Epilogue

Early the following morning, Girolamo Savonarola left the Bagno à Morba and walked away, alone.

He followed the narrow lane to the main mountain road, turned right and began to climb up towards the pass, toward Montecerboli, on to Montecastelli, past Monteguidi, through Càsole d’Elsa, and then down the long slope to Colle di Val d’Elsa. From there he would follow the river past Poggio Imperiale before he began the second long climb over the hills to Tavarnelle and then finally down again to Florence, and his future.

He was grim-faced. His sandals were badly worn and he was not sure they would last the long walk. The mist he could see ahead of him would, he knew, soon soak through the rough material of his cassock and his shirt and hair shirt beneath. Before the day was out, the blood from his iron belt would surely be running down his legs, as had happened many times before. And when that happened, passers-by would look at him and start to consider whether he was an escaped criminal, or just, as many had thought in the past, another lunatic monk.

But none of those matters was the reason for his grim face. That was caused by the two questions, questions that niggled away at him as he began to climb.

The first was how to use the knowledge he had gained at the Bagno à Morba in God’s name?

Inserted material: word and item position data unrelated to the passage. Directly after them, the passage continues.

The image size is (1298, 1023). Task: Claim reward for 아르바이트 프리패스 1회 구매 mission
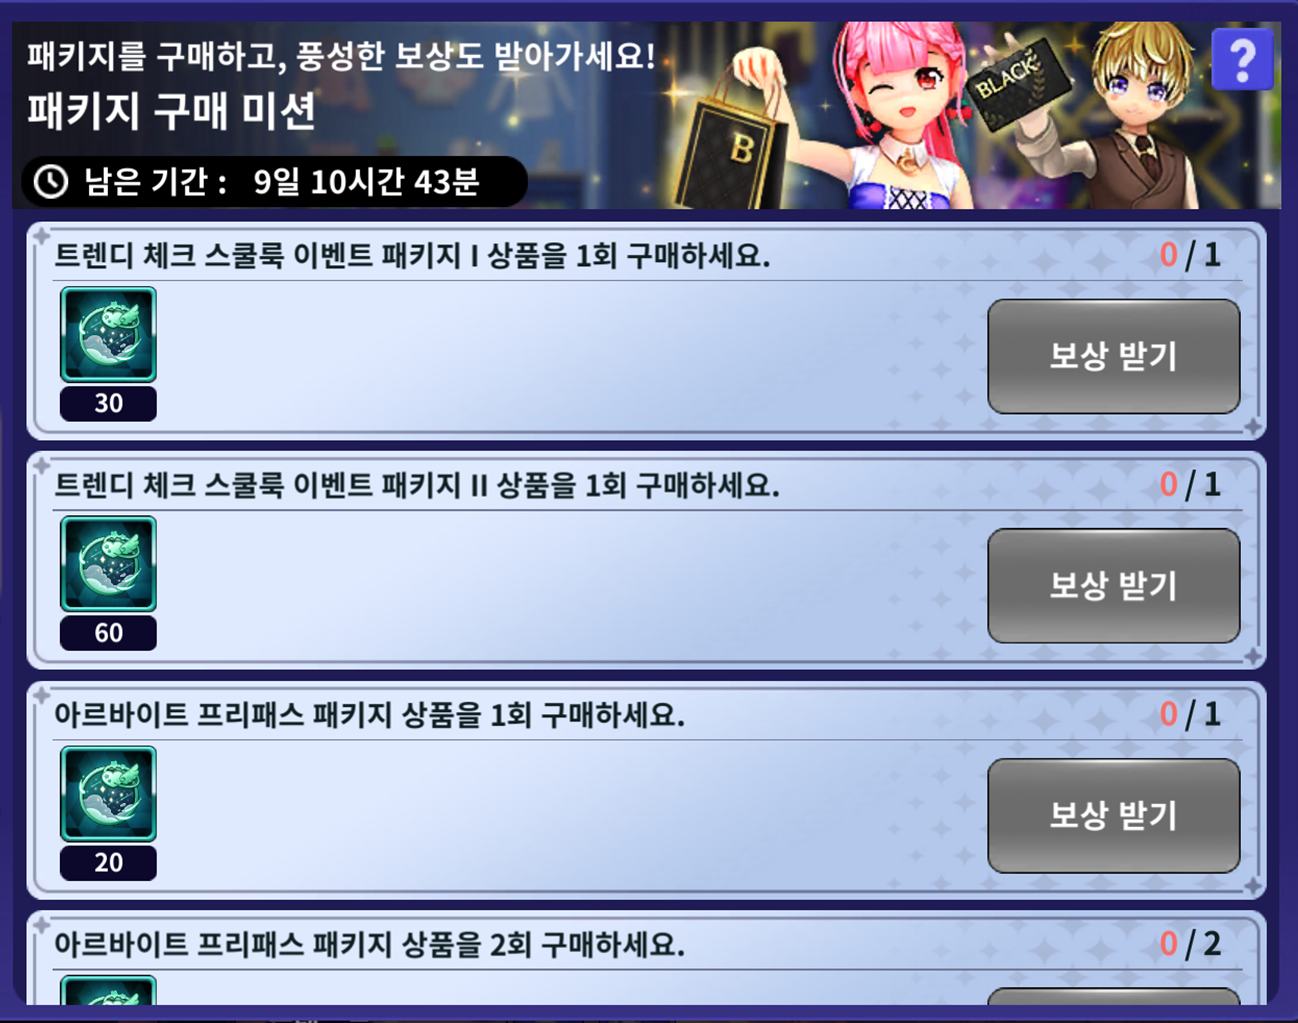point(1113,815)
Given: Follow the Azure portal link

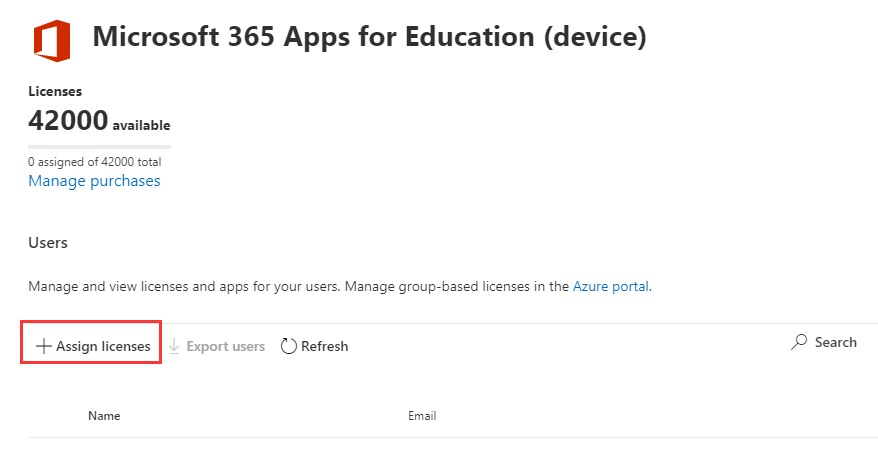Looking at the screenshot, I should pos(611,286).
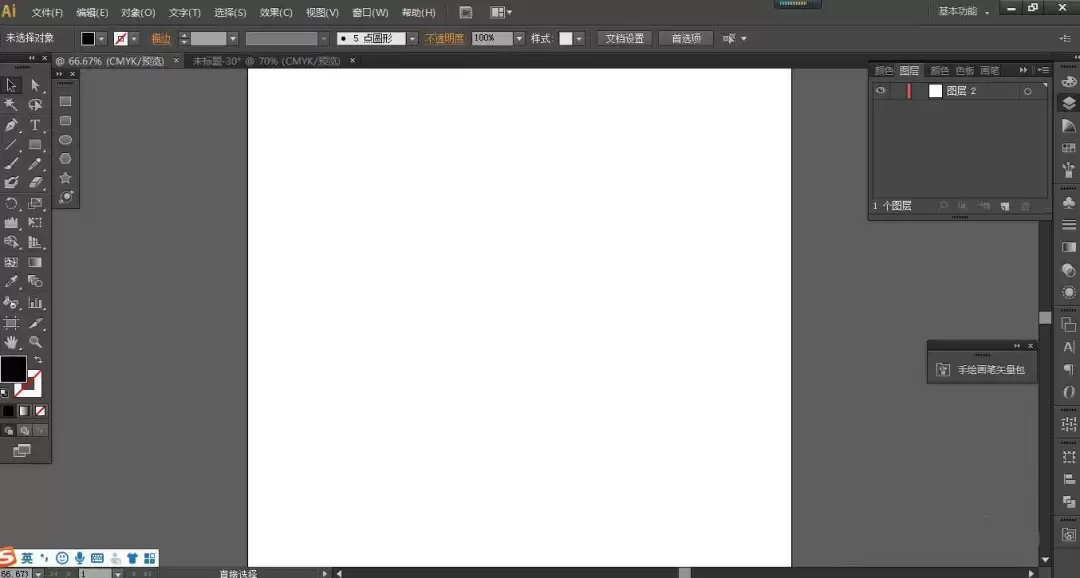Swap fill and stroke colors
The image size is (1080, 578).
pos(39,360)
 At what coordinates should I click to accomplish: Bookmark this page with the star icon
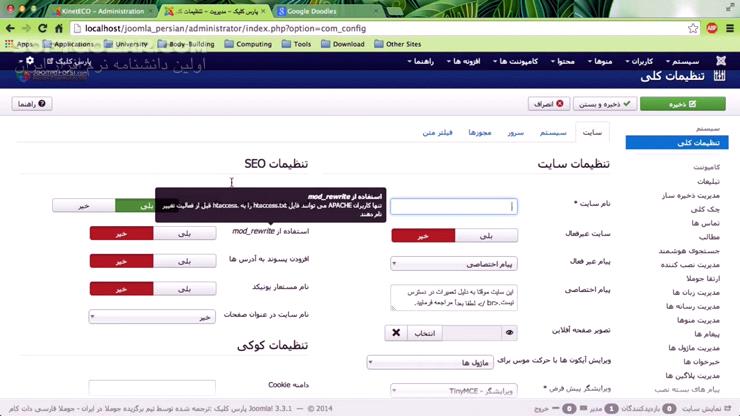(x=692, y=28)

Now, he felt, he was starting to understand the city he was returning to. Such deceits and vanities. Burning was the only answer. But how could he bring this about? It would need long and careful thought, and slow and careful action. It might take him years. But at least he knew who to talk to now. And what questions to ask them. And which of their answers to believe.

There was no rush. God was not in any hurry.

But at that moment, as he started to climb into the barren hills, the question that was really troubling him was the second one. How could he get all the way to the Monastery of San Marco in Florence without his secret being discovered?

His secret was a burden, both physically and mentally. If discovered, he would not last one day in front of Lorenzo. The very thought of it made his throat go dry. For in his leather satchel, beside his bible, wrapped in his now-bulging breviary and surrounded by his spare shirt, were pages and pages of detailed notes, each in his tiny spidery handwriting. Between them, they recorded everything that Mona Lucrezia had said.